I may have missed something but it looks like it will also have an
effect on other guests running on the same CPU. Also, nothing guarantees
that the guest vCPU will not get migrated to another CPU. This looks
like a very hard to use interface.
What if you introduce a per-vCPU setting for the desired frequency and
set it every time the vCPU is loaded on a pCPU and then restore back the
original frequency when it is unloaded (and assuming nobody else touched
it while the vCPU was running)?
>
> Signed-off-by: Jack Allister <jalliste@...zon.com>
> ---
> arch/x86/include/asm/kvm_host.h | 2 +
> arch/x86/kvm/vmx/vmx.c | 91 +++++++++++++++++++++++++++++++++
> arch/x86/kvm/x86.c | 16 ++++++
> include/uapi/linux/kvm.h | 1 +
> 4 files changed, 110 insertions(+)
>
> diff --git a/arch/x86/include/asm/kvm_host.h b/arch/x86/include/asm/kvm_host.h
> index ae220f88f00d..d2efc2ce624f 100644
> --- a/arch/x86/include/asm/kvm_host.h
> +++ b/arch/x86/include/asm/kvm_host.h
> @@ -1169,6 +1169,8 @@ struct kvm_x86_ops {
> bool (*rdtscp_supported)(void);
> bool (*invpcid_supported)(void);
>
> + int (*set_cpu_freq_scaling)(struct kvm_vcpu *vcpu, u8 freq_100mhz);
> +
> void (*set_tdp_cr3)(struct kvm_vcpu *vcpu, unsigned long cr3);
>
> void (*set_supported_cpuid)(u32 func, struct kvm_cpuid_entry2 *entry);
> diff --git a/arch/x86/kvm/vmx/vmx.c b/arch/x86/kvm/vmx/vmx.c
> index 6499f371de58..beee39b57b13 100644
> --- a/arch/x86/kvm/vmx/vmx.c
> +++ b/arch/x86/kvm/vmx/vmx.c
> @@ -1699,6 +1699,95 @@ static bool vmx_invpcid_supported(void)
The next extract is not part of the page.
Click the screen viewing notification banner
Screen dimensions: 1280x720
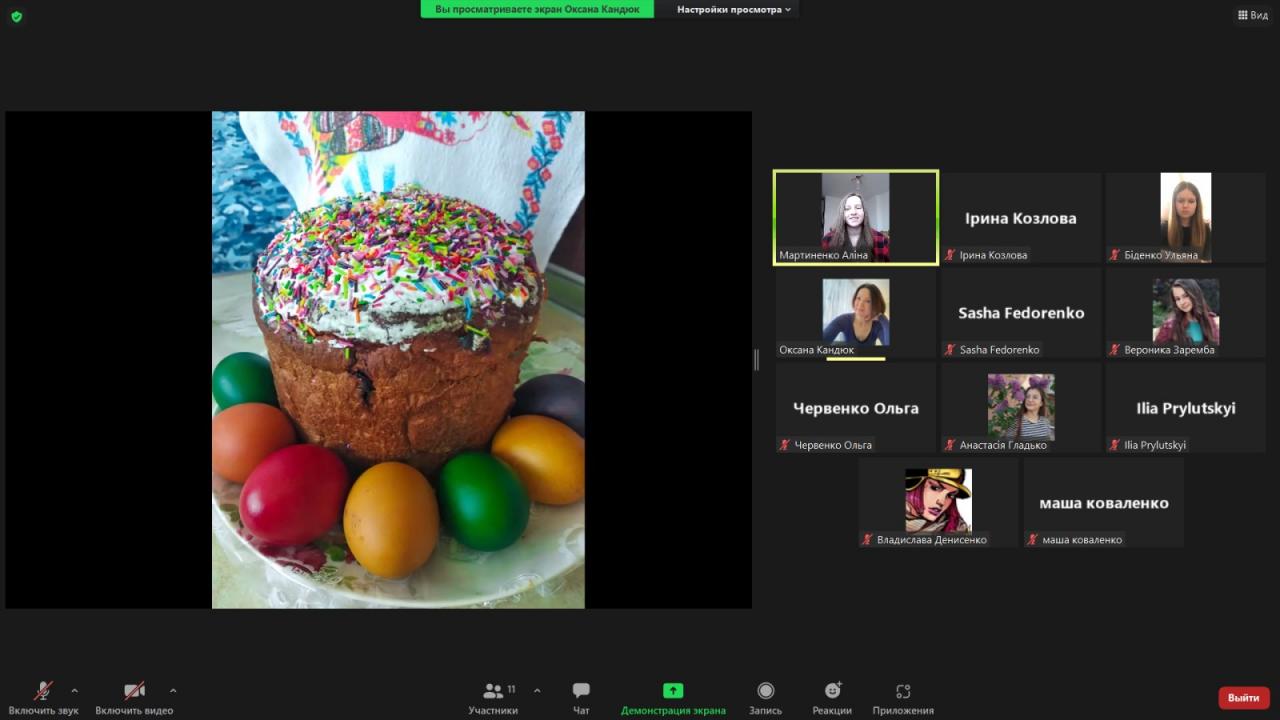pyautogui.click(x=537, y=9)
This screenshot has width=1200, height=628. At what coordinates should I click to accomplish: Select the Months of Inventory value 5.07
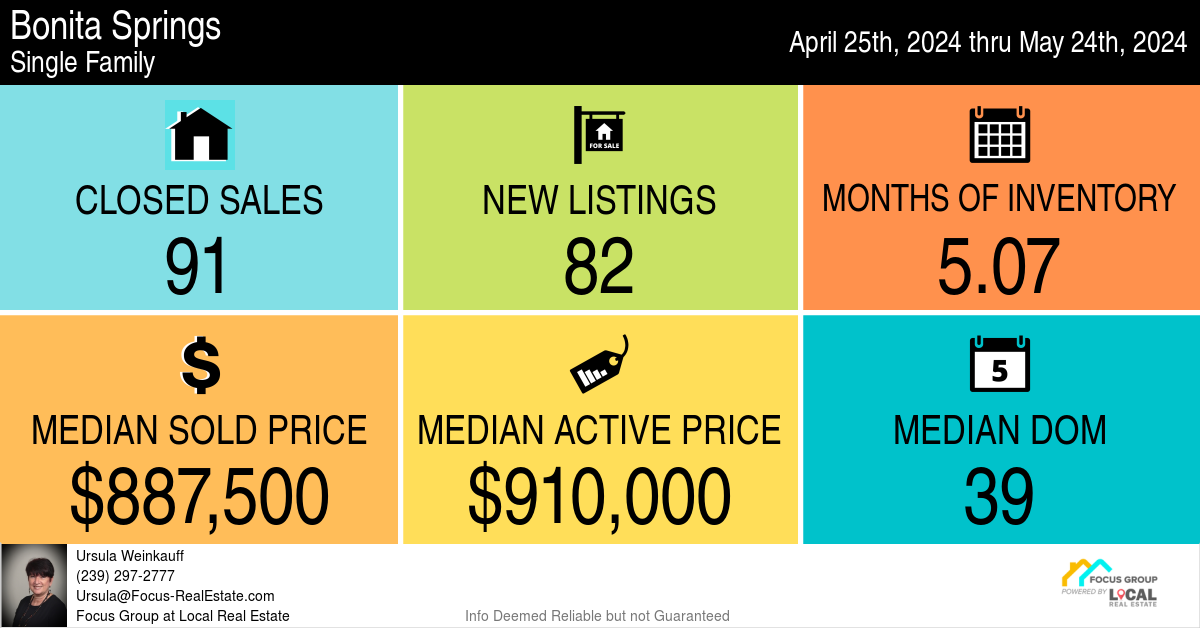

> return cpu_has_vmx_invpcid();
> }
>
> +static int vmx_query_cpu_freq_valid_freq(u8 freq)
> +{
> +#define MASK_PERF 0xFF
> +#define CAP_HIGHEST_SHIFT 0
> +#define CAP_LOWEST_SHIFT 24
> +#define CAP_HIGHEST_MASK (MASK_PERF << CAP_HIGHEST_SHIFT)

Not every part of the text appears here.